Dataset excerpt:

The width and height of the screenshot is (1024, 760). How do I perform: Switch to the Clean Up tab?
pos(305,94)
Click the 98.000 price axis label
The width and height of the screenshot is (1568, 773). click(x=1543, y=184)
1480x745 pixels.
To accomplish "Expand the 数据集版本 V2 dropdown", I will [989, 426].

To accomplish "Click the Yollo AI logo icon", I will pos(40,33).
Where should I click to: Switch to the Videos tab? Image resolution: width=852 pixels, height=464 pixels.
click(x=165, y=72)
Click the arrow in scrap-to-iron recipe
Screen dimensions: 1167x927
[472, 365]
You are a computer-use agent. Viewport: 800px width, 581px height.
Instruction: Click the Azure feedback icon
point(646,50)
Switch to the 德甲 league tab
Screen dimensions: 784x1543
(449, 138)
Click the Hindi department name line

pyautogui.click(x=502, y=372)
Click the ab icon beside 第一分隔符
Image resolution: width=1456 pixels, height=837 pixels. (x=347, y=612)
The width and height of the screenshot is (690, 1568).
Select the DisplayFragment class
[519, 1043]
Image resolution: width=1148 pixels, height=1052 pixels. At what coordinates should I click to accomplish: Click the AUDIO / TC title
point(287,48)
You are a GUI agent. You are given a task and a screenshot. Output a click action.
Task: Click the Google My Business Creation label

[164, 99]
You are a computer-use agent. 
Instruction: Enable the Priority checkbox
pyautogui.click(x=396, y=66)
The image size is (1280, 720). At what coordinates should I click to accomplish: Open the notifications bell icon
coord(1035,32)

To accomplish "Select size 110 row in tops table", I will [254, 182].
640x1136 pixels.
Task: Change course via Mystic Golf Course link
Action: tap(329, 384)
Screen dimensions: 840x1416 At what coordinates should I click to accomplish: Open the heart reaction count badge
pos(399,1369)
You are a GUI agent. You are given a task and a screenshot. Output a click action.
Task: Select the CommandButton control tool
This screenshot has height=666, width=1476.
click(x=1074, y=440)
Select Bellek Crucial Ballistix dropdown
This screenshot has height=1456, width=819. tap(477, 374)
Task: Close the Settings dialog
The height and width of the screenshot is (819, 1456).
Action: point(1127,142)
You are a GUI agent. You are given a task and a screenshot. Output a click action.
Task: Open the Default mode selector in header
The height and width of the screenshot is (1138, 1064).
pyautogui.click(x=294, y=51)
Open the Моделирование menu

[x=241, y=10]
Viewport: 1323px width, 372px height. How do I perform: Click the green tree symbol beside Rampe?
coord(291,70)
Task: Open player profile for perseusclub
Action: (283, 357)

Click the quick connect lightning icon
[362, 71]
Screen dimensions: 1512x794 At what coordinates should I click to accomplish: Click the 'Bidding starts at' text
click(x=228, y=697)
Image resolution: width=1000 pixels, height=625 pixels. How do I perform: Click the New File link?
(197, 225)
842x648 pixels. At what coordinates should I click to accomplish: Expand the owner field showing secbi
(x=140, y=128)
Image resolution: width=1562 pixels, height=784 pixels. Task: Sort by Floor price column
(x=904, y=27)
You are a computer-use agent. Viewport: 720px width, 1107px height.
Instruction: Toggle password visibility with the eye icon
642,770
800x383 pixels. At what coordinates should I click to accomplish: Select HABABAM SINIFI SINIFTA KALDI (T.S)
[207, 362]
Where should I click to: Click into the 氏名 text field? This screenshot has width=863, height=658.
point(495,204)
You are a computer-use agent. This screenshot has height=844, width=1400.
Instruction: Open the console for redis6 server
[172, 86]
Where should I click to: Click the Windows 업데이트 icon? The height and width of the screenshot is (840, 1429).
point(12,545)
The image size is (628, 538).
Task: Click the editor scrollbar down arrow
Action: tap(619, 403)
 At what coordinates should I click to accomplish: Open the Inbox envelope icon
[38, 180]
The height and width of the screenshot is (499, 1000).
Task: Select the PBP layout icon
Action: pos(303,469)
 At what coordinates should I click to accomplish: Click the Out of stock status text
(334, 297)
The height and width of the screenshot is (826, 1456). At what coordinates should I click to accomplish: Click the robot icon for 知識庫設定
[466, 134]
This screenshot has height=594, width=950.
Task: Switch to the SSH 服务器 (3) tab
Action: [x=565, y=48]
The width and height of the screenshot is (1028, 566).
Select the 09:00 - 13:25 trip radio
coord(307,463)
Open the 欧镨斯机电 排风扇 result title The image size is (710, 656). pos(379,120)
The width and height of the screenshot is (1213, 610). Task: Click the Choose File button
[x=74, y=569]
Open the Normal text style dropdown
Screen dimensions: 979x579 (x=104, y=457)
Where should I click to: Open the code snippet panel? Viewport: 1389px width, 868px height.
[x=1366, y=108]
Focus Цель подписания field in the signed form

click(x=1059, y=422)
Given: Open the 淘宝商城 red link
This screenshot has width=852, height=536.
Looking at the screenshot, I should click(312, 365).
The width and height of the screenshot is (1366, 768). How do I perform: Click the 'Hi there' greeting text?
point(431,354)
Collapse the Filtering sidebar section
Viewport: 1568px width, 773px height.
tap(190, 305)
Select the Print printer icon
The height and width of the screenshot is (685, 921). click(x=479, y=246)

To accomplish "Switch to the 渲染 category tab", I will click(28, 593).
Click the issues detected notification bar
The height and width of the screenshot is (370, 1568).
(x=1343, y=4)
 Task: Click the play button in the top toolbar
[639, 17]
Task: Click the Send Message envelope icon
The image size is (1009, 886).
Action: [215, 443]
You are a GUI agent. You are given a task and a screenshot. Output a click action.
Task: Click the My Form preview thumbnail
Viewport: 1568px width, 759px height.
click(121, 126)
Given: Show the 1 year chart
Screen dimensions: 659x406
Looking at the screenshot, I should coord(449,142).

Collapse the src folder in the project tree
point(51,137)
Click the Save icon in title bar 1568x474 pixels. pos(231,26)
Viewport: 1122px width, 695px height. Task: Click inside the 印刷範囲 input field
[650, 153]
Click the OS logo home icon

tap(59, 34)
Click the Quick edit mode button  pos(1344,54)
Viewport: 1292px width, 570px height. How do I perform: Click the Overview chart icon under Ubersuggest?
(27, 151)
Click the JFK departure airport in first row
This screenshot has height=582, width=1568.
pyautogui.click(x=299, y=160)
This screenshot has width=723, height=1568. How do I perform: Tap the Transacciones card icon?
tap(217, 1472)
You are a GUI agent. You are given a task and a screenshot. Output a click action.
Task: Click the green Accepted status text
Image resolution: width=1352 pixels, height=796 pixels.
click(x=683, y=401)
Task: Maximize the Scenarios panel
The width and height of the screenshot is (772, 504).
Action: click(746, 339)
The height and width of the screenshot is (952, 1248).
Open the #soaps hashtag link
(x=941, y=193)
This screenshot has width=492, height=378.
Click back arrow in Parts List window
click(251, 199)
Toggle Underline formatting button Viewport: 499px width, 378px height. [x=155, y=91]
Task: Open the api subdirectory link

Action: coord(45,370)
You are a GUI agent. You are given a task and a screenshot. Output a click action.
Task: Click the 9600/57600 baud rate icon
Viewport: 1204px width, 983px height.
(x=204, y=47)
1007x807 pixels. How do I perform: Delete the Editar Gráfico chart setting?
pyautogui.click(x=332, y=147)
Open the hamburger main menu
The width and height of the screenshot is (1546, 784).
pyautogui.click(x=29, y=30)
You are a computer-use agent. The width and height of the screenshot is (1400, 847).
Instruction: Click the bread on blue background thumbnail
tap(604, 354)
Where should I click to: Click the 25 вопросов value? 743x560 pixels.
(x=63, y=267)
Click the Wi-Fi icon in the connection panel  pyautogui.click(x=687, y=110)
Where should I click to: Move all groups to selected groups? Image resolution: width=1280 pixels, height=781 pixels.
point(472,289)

WHAT THE TASK REQUIRES: Rewrite the whole listing, changing every "computer-use agent" to "desktop agent" and leaving everything else as it is.

TASK OUTPUT:
The width and height of the screenshot is (1024, 760). How do I perform: Switch to the Clean Up tab?
pos(305,94)
Click the 98.000 price axis label
The width and height of the screenshot is (1568, 773). click(x=1543, y=184)
1480x745 pixels.
To accomplish "Expand the 数据集版本 V2 dropdown", I will [989, 426].

To accomplish "Click the Yollo AI logo icon", I will pos(40,33).
Where should I click to: Switch to the Videos tab? Image resolution: width=852 pixels, height=464 pixels.
click(x=165, y=72)
Click the arrow in scrap-to-iron recipe
Screen dimensions: 1167x927
[472, 365]
You are a desktop agent. Viewport: 800px width, 581px height.
Instruction: Click the Azure feedback icon
point(646,50)
Switch to the 德甲 league tab
Screen dimensions: 784x1543
(449, 138)
Click the Hindi department name line

pyautogui.click(x=502, y=372)
Click the ab icon beside 第一分隔符
Image resolution: width=1456 pixels, height=837 pixels. (x=347, y=612)
The width and height of the screenshot is (690, 1568).
Select the DisplayFragment class
[519, 1043]
Image resolution: width=1148 pixels, height=1052 pixels. At what coordinates should I click to accomplish: Click the AUDIO / TC title
point(287,48)
You are a GUI agent. You are given a task and a screenshot. Output a click action.
Task: Click the Google My Business Creation label

[164, 99]
You are a desktop agent. 
Instruction: Enable the Priority checkbox
pyautogui.click(x=396, y=66)
The image size is (1280, 720). At what coordinates should I click to accomplish: Open the notifications bell icon
coord(1035,32)

To accomplish "Select size 110 row in tops table", I will [254, 182].
640x1136 pixels.
Task: Change course via Mystic Golf Course link
Action: tap(329, 384)
Screen dimensions: 840x1416 At what coordinates should I click to accomplish: Open the heart reaction count badge
pos(399,1369)
You are a GUI agent. You are given a task and a screenshot. Output a click action.
Task: Select the CommandButton control tool
This screenshot has height=666, width=1476.
click(x=1074, y=440)
Select Bellek Crucial Ballistix dropdown
This screenshot has height=1456, width=819. tap(477, 374)
Task: Close the Settings dialog
The height and width of the screenshot is (819, 1456).
Action: point(1127,142)
You are a GUI agent. You are given a task and a screenshot. Output a click action.
Task: Open the Default mode selector in header
The height and width of the screenshot is (1138, 1064).
pyautogui.click(x=294, y=51)
Open the Моделирование menu

[x=241, y=10]
Viewport: 1323px width, 372px height. How do I perform: Click the green tree symbol beside Rampe?
coord(291,70)
Task: Open player profile for perseusclub
Action: (283, 357)

Click the quick connect lightning icon
[362, 71]
Screen dimensions: 1512x794 At what coordinates should I click to accomplish: Click the 'Bidding starts at' text
click(x=228, y=697)
Image resolution: width=1000 pixels, height=625 pixels. How do I perform: Click the New File link?
(197, 225)
842x648 pixels. At what coordinates should I click to accomplish: Expand the owner field showing secbi
(x=140, y=128)
Image resolution: width=1562 pixels, height=784 pixels. Task: Sort by Floor price column
(x=904, y=27)
You are a desktop agent. Viewport: 720px width, 1107px height.
Instruction: Toggle password visibility with the eye icon
642,770
800x383 pixels. At what coordinates should I click to accomplish: Select HABABAM SINIFI SINIFTA KALDI (T.S)
[207, 362]
Where should I click to: Click into the 氏名 text field? This screenshot has width=863, height=658.
point(495,204)
You are a desktop agent. This screenshot has height=844, width=1400.
Instruction: Open the console for redis6 server
[172, 86]
Where should I click to: Click the Windows 업데이트 icon? The height and width of the screenshot is (840, 1429).
point(12,545)
The image size is (628, 538).
Task: Click the editor scrollbar down arrow
Action: tap(619, 403)
 At what coordinates should I click to accomplish: Open the Inbox envelope icon
[38, 180]
The height and width of the screenshot is (499, 1000).
Task: Select the PBP layout icon
Action: pos(303,469)
 At what coordinates should I click to accomplish: Click the Out of stock status text
(334, 297)
The height and width of the screenshot is (826, 1456). At what coordinates should I click to accomplish: Click the robot icon for 知識庫設定
[466, 134]
This screenshot has height=594, width=950.
Task: Switch to the SSH 服务器 (3) tab
Action: [x=565, y=48]
The width and height of the screenshot is (1028, 566).
Select the 09:00 - 13:25 trip radio
coord(307,463)
Open the 欧镨斯机电 排风扇 result title The image size is (710, 656). pos(379,120)
The width and height of the screenshot is (1213, 610). Task: Click the Choose File button
[x=74, y=569]
Open the Normal text style dropdown
Screen dimensions: 979x579 (x=104, y=457)
Where should I click to: Open the code snippet panel? Viewport: 1389px width, 868px height.
[x=1366, y=108]
Focus Цель подписания field in the signed form

click(x=1059, y=422)
Given: Open the 淘宝商城 red link
This screenshot has width=852, height=536.
Looking at the screenshot, I should click(312, 365).
The width and height of the screenshot is (1366, 768). How do I perform: Click the 'Hi there' greeting text?
point(431,354)
Collapse the Filtering sidebar section
Viewport: 1568px width, 773px height.
tap(190, 305)
Select the Print printer icon
The height and width of the screenshot is (685, 921). click(x=479, y=246)

To accomplish "Switch to the 渲染 category tab", I will click(28, 593).
Click the issues detected notification bar
The height and width of the screenshot is (370, 1568).
(x=1343, y=4)
 Task: Click the play button in the top toolbar
[639, 17]
Task: Click the Send Message envelope icon
The image size is (1009, 886).
Action: [215, 443]
You are a GUI agent. You are given a task and a screenshot. Output a click action.
Task: Click the My Form preview thumbnail
Viewport: 1568px width, 759px height.
click(121, 126)
Given: Show the 1 year chart
Screen dimensions: 659x406
Looking at the screenshot, I should coord(449,142).

Collapse the src folder in the project tree
point(51,137)
Click the Save icon in title bar 1568x474 pixels. pos(231,26)
Viewport: 1122px width, 695px height. Task: Click inside the 印刷範囲 input field
[650, 153]
Click the OS logo home icon

tap(59, 34)
Click the Quick edit mode button  pos(1344,54)
Viewport: 1292px width, 570px height. How do I perform: Click the Overview chart icon under Ubersuggest?
(27, 151)
Click the JFK departure airport in first row
This screenshot has height=582, width=1568.
pyautogui.click(x=299, y=160)
This screenshot has width=723, height=1568. How do I perform: Tap the Transacciones card icon?
tap(217, 1472)
You are a GUI agent. You are given a task and a screenshot. Output a click action.
Task: Click the green Accepted status text
Image resolution: width=1352 pixels, height=796 pixels.
click(x=683, y=401)
Task: Maximize the Scenarios panel
The width and height of the screenshot is (772, 504).
Action: click(746, 339)
The height and width of the screenshot is (952, 1248).
Open the #soaps hashtag link
(x=941, y=193)
This screenshot has width=492, height=378.
Click back arrow in Parts List window
click(251, 199)
Toggle Underline formatting button Viewport: 499px width, 378px height. [x=155, y=91]
Task: Open the api subdirectory link

Action: coord(45,370)
You are a GUI agent. You are given a task and a screenshot. Output a click action.
Task: Click the 9600/57600 baud rate icon
Viewport: 1204px width, 983px height.
(x=204, y=47)
1007x807 pixels. How do I perform: Delete the Editar Gráfico chart setting?
pyautogui.click(x=332, y=147)
Open the hamburger main menu
The width and height of the screenshot is (1546, 784).
pyautogui.click(x=29, y=30)
You are a desktop agent. The width and height of the screenshot is (1400, 847).
Instruction: Click the bread on blue background thumbnail
tap(604, 354)
Where should I click to: Click the 25 вопросов value? 743x560 pixels.
(x=63, y=267)
Click the Wi-Fi icon in the connection panel  pyautogui.click(x=687, y=110)
Where should I click to: Move all groups to selected groups? Image resolution: width=1280 pixels, height=781 pixels.
point(472,289)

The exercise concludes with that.